Well, I have been doxed. Someone messaged me saying “Hi, Real Name, nice to meet you”. My husband’s career is in high tech security working in govt SCIF rooms. I have hired one of his coworkers to help me track down any credible threats and report them to the FBI. Even though I feel safe enough with these sorts of resources at my disposal, it feels like the wisest decision is for me to leave.
I will re-iterate I made a big mistake, regardless of my intentions. I’m sorry that this is what it all came down to in the end.
I feel like there’s a lot I want to say, but can’t find the words to express the swirling, mixing emotions I have about all of this.
I know I fucked up, badly. Being called “slitted trash” “gussy” “feminazi cunt” “die in a fire” etc…. has been a lot to handle. I deserve criticism for what I did. I never expected anyone to accept my apology. The apology was made because it was the right thing to do, not because I thought I could redeem myself. The response has been overwhelmingly negative on reddit and my inbox was flooded…. most of them were not threats. Most of them were just insults… and that’s fine. I deserve that much.

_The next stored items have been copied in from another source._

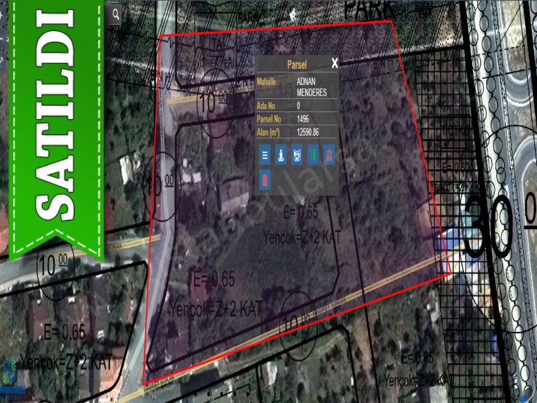This screenshot has width=537, height=403.
Task: Close the Parsel info popup
Action: [x=335, y=63]
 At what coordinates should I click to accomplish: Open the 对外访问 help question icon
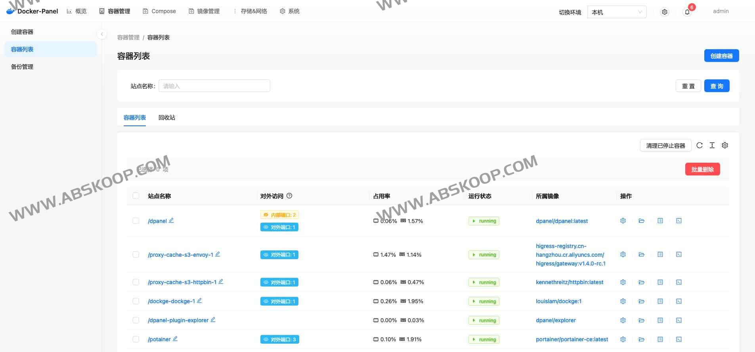pyautogui.click(x=289, y=196)
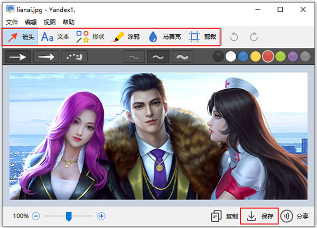Screen dimensions: 317x228
Task: Select the 剪裁 crop tool
Action: (x=202, y=37)
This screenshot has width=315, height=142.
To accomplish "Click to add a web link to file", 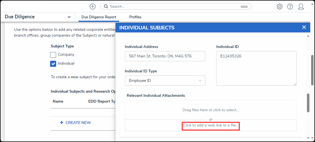I will point(211,126).
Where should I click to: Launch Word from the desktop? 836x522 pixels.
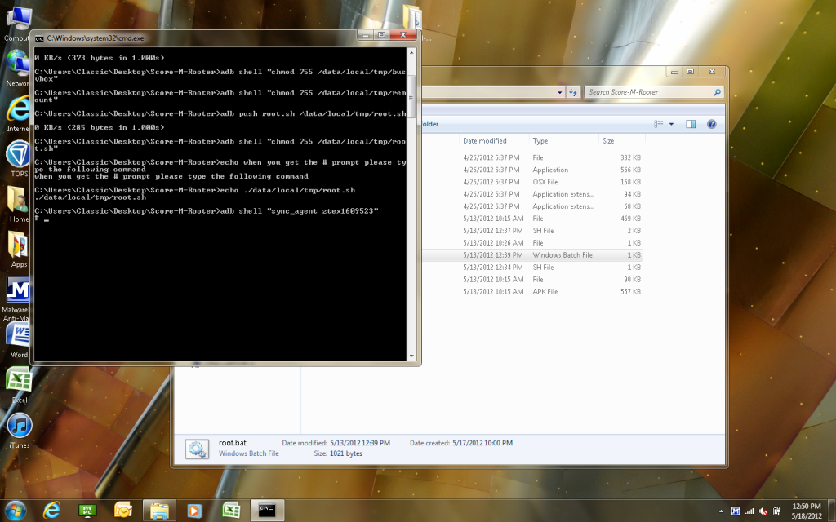pyautogui.click(x=19, y=335)
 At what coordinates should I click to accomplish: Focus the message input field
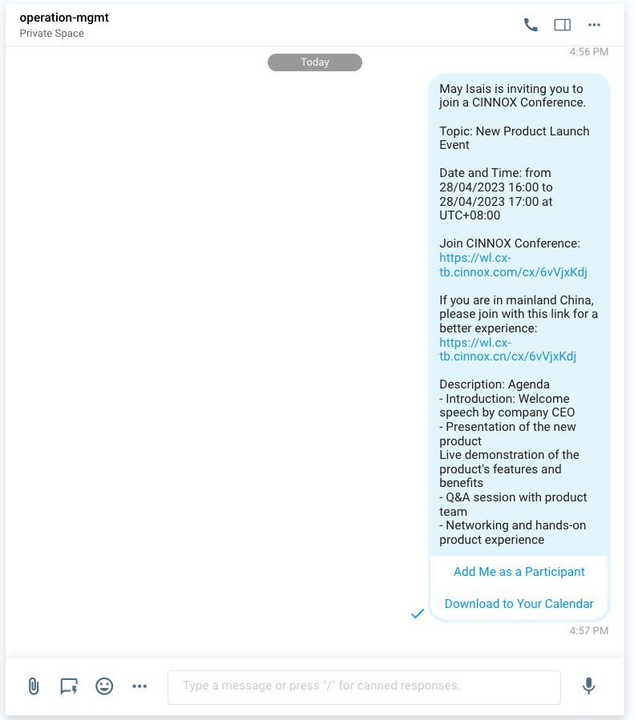[364, 687]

What I can’t deal with is someone telling me they’re “gonna find you” and messaging me with my real name. It’s just a hop skip and a jump away from finding my job and calling my boss. Which, by the way, is illegal. Talking trash about me all over the internet is perfectly legal. Trying to impact me financially opens up viable lawsuits. I do intend to take the threats seriously as they come.